That's because a phone drawing electricity from a USB port cuts 0.03 miles from each gallon of gasoline in a tank. Across the fleet of vehicles in the U.S., that would mean about 970,000 tons of extra planet-warming carbon dioxide a year, according to calculations by Jon Bereisa, a retired General Motors Co. engineering executive who studies vehicle power usage. With a race under way to see how many charging ports automakers can cram into a car, the increased pollution is only going to get worse.

"Do I think we're at peak USB? No," said Mary Gustanski, vice president of engineering and program management at Delphi Automotive Plc, which makes wiring and USB ports for vehicles. "We'll get more and more creative to not only allow you to connect with USB but also to connect wireless. Consumers want their car to be just like their home."

It's not just an environmental issue, either. The proliferation of consumer devices, the growth of dashboard touch screens and other technology, and the shrinking size of engines to meet fuel-economy mandates mean the 12-volt automobile electrical system is just about tapped out. Some automakers are already turning to supplemental 48-volt systems in future models.

Port Proliferation

The number of vehicles sold in the U.S. with USB charge ports rose to about 14.6 million last year from about 3.3 million in 2005, the first year they were available, and is projected to climb to 16.7 million by 2022, according to a forecast from the consulting firm IHS. Global sales of vehicles with USB ports will increase to 85 million in 2022 from about 49 million last year, IHS said.

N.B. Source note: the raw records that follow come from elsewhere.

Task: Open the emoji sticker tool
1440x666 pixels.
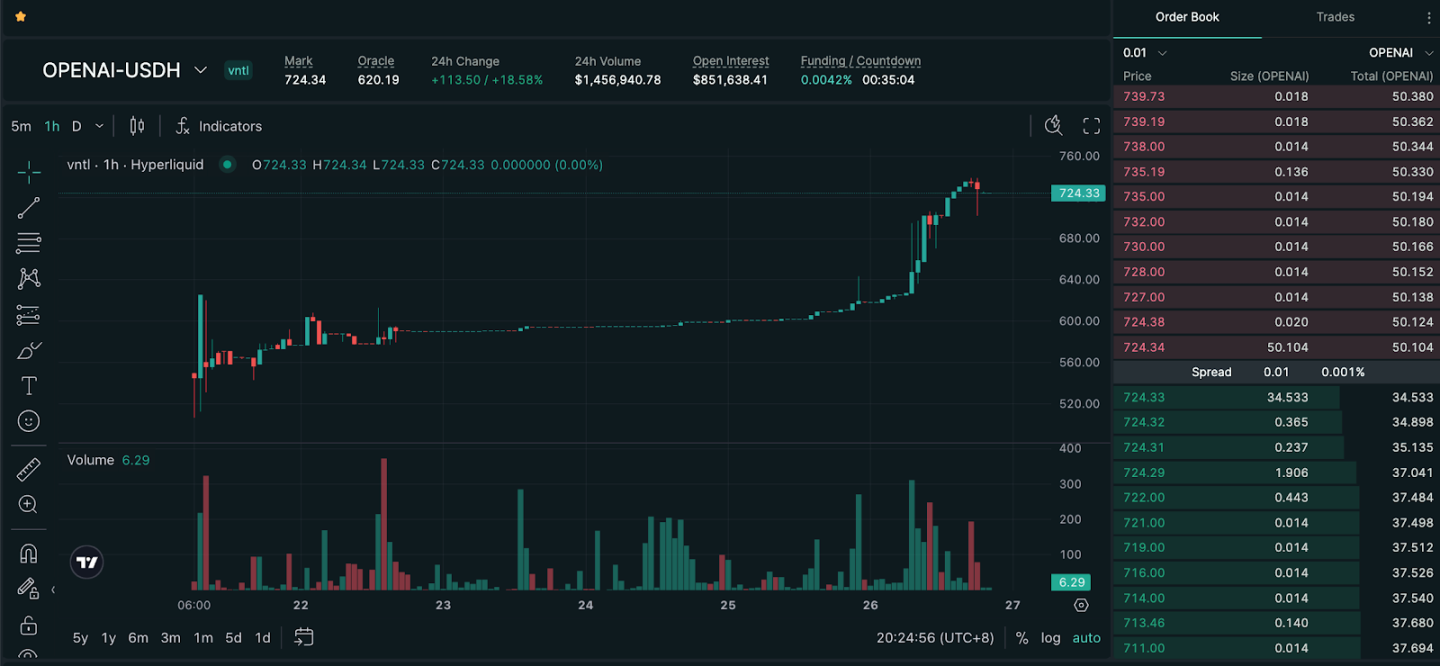Action: click(x=29, y=421)
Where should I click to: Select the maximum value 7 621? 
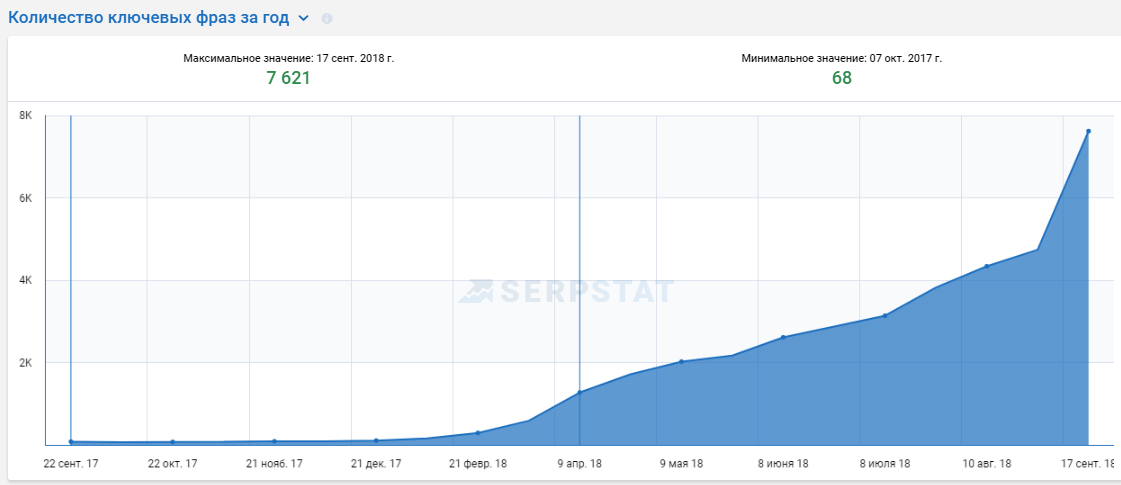tap(288, 78)
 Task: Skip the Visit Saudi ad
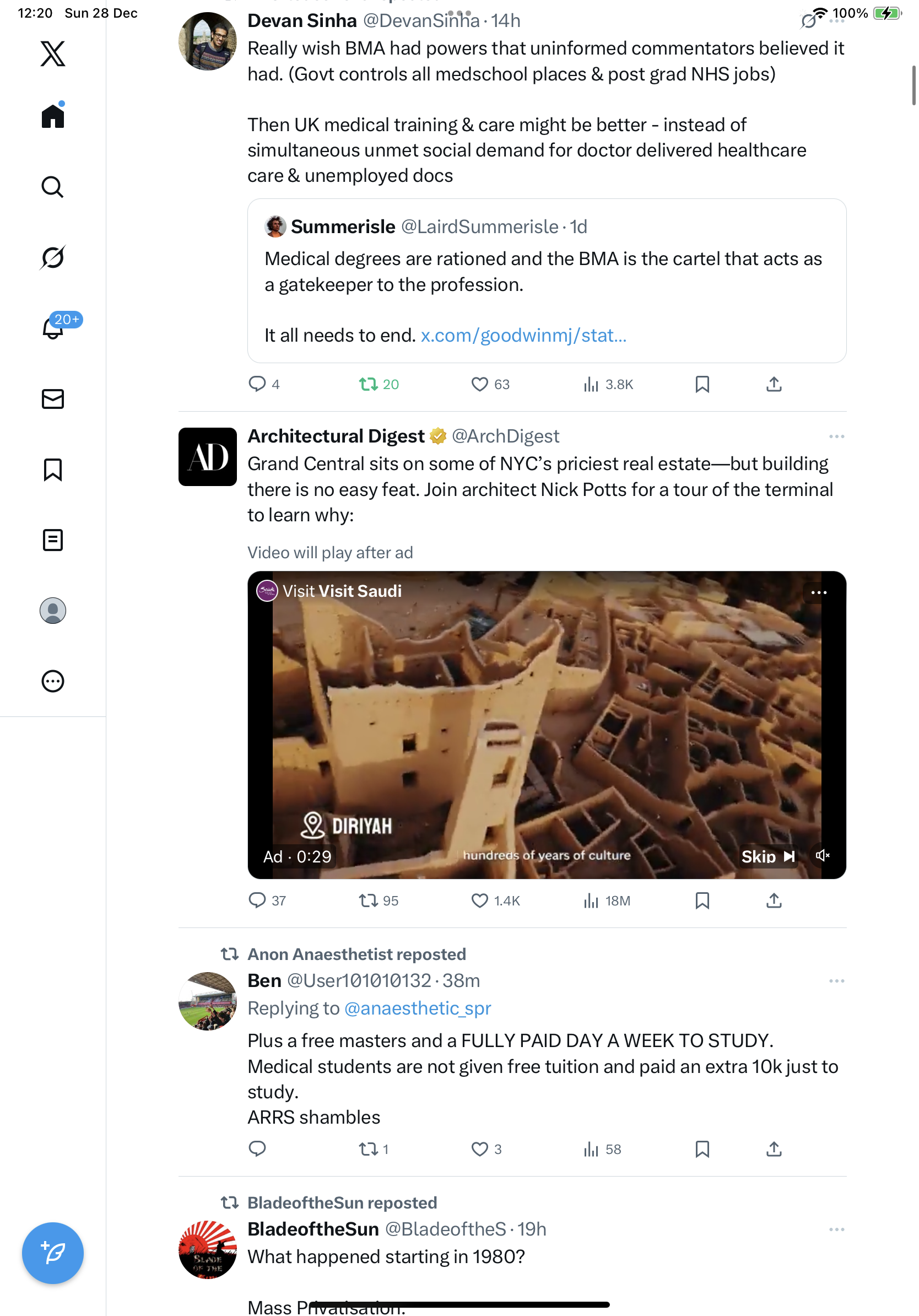766,856
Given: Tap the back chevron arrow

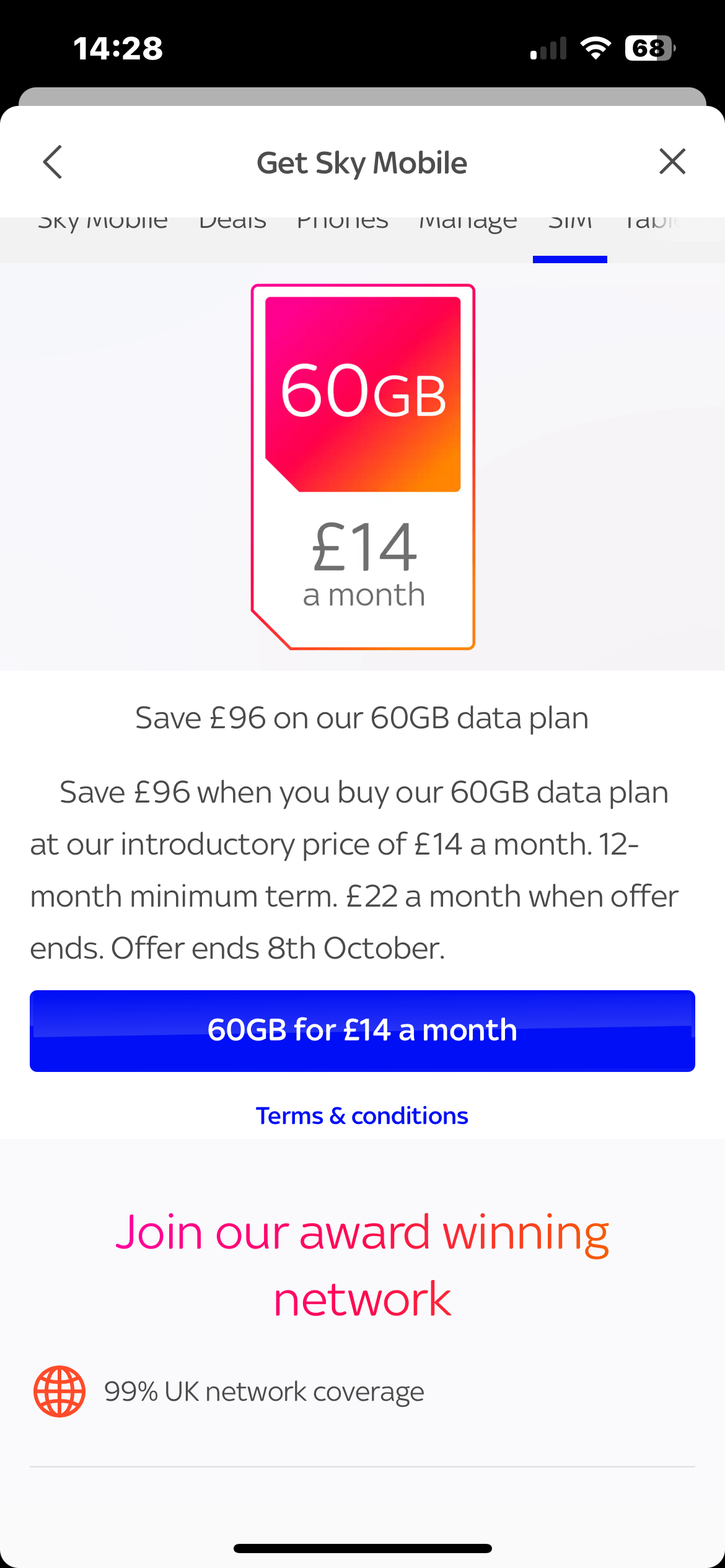Looking at the screenshot, I should [x=53, y=162].
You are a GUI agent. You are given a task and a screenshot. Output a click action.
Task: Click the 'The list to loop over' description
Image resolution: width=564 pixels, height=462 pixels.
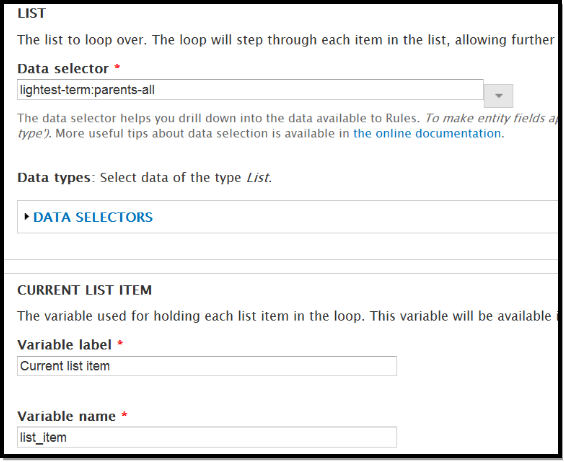tap(286, 40)
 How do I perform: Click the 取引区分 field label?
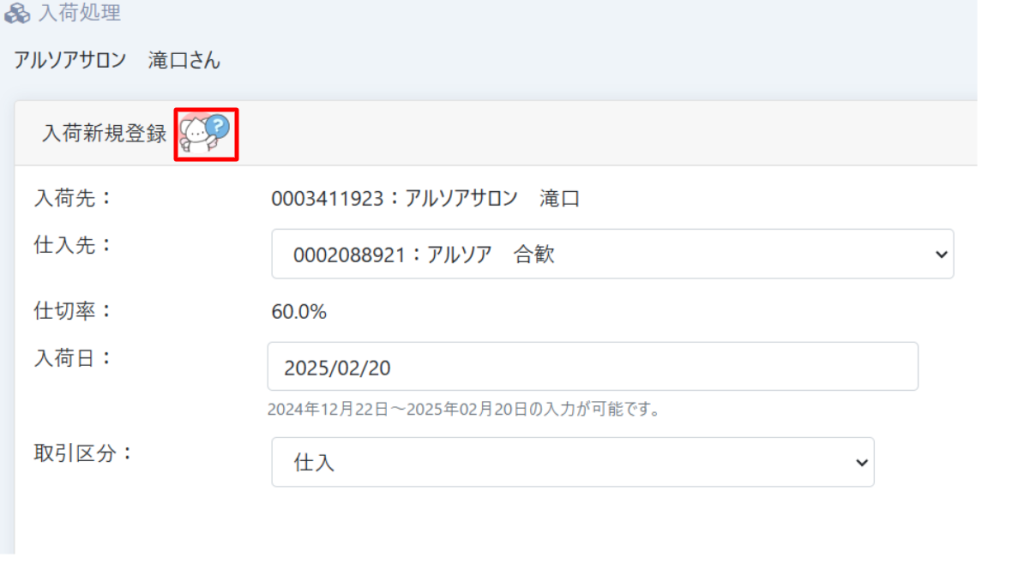[84, 452]
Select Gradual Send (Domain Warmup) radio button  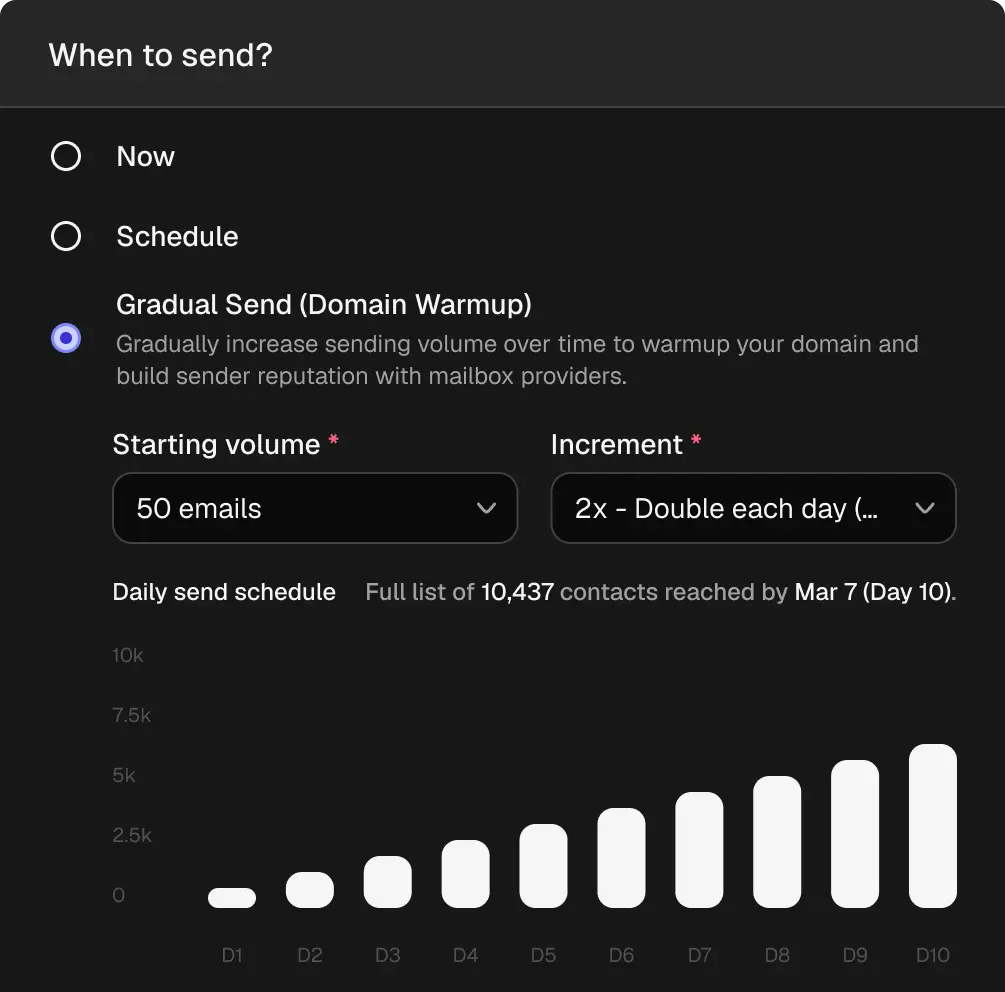(x=66, y=339)
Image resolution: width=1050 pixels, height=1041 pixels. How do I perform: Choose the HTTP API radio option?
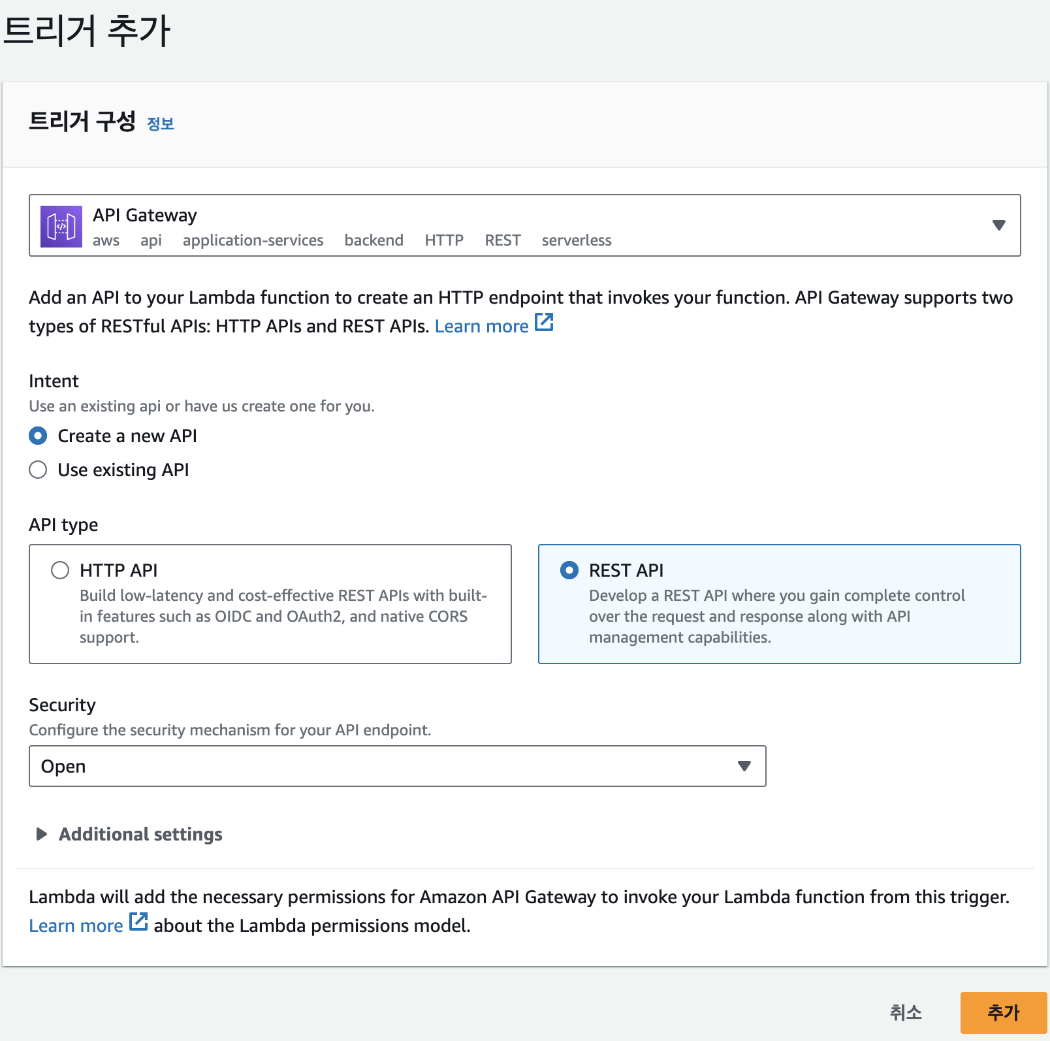tap(60, 570)
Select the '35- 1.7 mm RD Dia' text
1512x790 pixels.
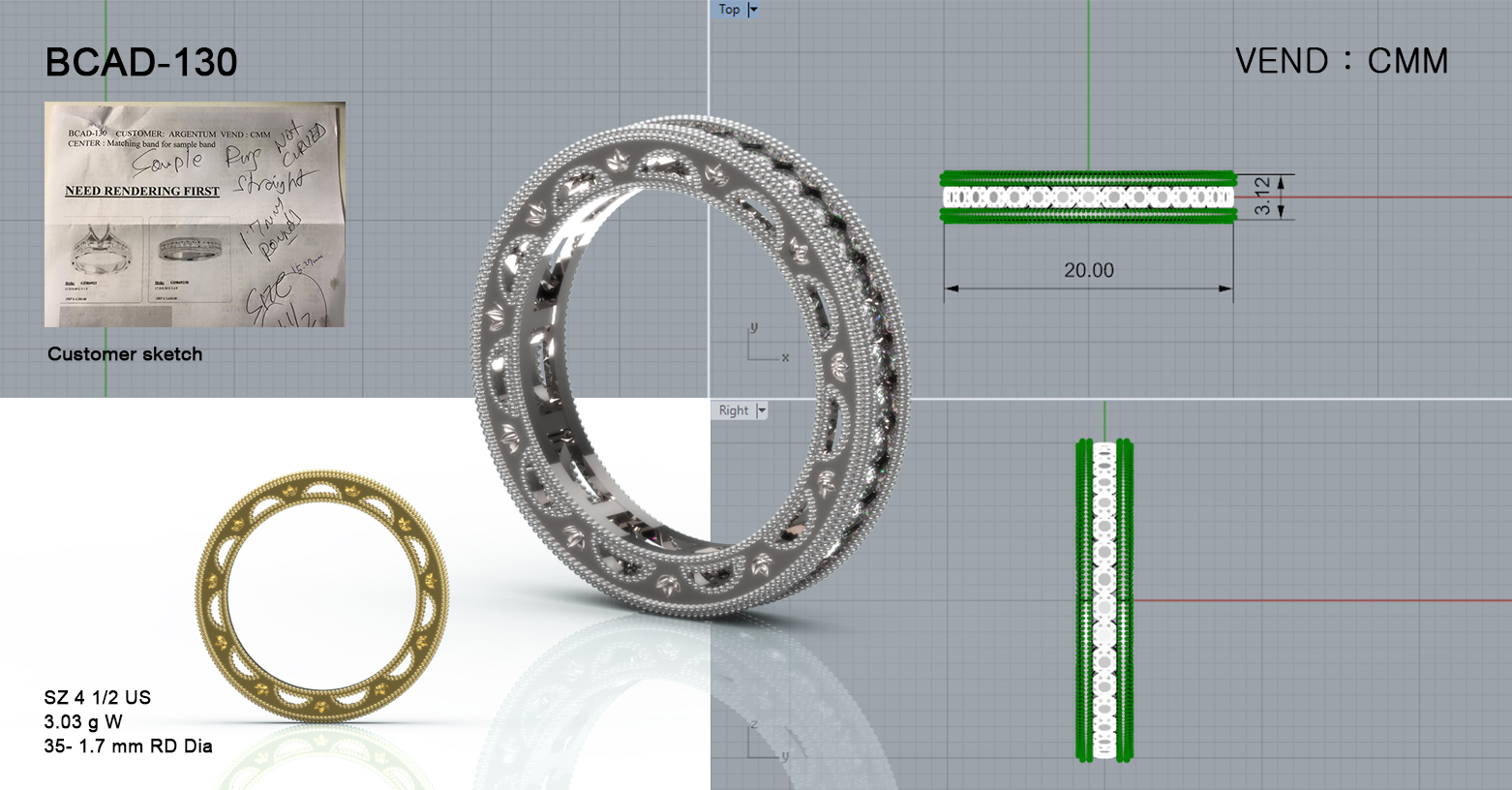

That estimate doesn't capture how many ports are in a particular vehicle. For example, the new Chrysler Pacifica minivan, which goes on sale later this year, will have nine USB charging points, the most of any automobile, said Bruce Velisek, director of Chrysler brand product marketing. The model it replaces has four charging points, he said.

To make his calculation, Bereisa assumed that a typical smartphone connected to WiFi or the Internet needs about 4.8 watts of energy to charge in a car. (Delphi estimates that some less-efficient models draw twice that amount.) For a vehicle getting about 30 miles per gallon, that's a 0.03 mpg loss, he said. Spread out across about 3 trillion road miles motorists drive each year in the U.S. -- assuming an average speed of 30 mph -- the estimated extra usage is 100 million gallons of gasoline, or about $200 million in costs, said Bereisa, the chief executive officer of Auto Electrification LLC in Sunrise Beach, Missouri.

Home Charging

The estimated extra CO2 created by plugging in one phone in every car in the U.S. would be about the same as that produced by 185,257 passenger vehicles in one year, according to an Environmental Protection Agency website that converts greenhouse gas into real-world equivalents. Put another way, that's the pollution created by burning 945 million pounds of coal.

By far, the cheapest way to charge a smartphone is at home, Bereisa said. With gasoline at $2 a gallon, it costs about 2 cents an hour to charge a phone in a car compared with about 0.06 cent at home, or 33 times less. Gasoline would have to fall to 6 cents a gallon to compete with home electricity, he said. It would also produce about half the carbon dioxide.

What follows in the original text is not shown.